§ Work order: Return each line of the listing that follows in which the string "pixels" can be found.
↓↓↓
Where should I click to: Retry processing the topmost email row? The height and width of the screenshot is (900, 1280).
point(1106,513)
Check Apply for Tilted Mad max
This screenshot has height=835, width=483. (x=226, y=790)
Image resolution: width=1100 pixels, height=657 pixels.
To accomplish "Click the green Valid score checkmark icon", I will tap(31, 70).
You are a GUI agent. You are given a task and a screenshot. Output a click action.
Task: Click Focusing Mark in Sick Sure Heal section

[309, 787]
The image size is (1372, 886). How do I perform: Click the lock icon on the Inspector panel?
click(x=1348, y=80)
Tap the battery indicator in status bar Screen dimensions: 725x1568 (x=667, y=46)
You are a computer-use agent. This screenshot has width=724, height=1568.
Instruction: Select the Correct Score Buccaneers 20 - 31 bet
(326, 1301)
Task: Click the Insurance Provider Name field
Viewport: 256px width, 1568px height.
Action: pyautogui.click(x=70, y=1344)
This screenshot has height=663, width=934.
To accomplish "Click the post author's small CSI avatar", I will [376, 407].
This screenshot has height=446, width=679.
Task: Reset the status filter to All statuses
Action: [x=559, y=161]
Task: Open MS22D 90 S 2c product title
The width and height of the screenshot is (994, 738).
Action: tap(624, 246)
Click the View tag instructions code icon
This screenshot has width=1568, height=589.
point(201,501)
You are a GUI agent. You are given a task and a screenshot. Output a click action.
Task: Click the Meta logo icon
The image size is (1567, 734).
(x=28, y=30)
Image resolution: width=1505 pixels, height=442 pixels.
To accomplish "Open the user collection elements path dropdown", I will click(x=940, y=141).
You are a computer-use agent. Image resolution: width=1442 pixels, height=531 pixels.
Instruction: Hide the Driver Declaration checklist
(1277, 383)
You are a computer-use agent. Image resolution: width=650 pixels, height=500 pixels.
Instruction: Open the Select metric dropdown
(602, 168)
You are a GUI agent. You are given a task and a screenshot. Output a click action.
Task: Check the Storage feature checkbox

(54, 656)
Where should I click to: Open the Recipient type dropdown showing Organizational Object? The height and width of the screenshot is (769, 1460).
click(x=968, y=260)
↑↑↑
§ Output for this task:
Image resolution: width=1100 pixels, height=657 pixels.
Image resolution: width=1505 pixels, height=442 pixels.
You are a computer-use agent. Image resolution: width=1442 pixels, height=531 pixels.
You are a computer-use agent. Image resolution: width=650 pixels, height=500 pixels.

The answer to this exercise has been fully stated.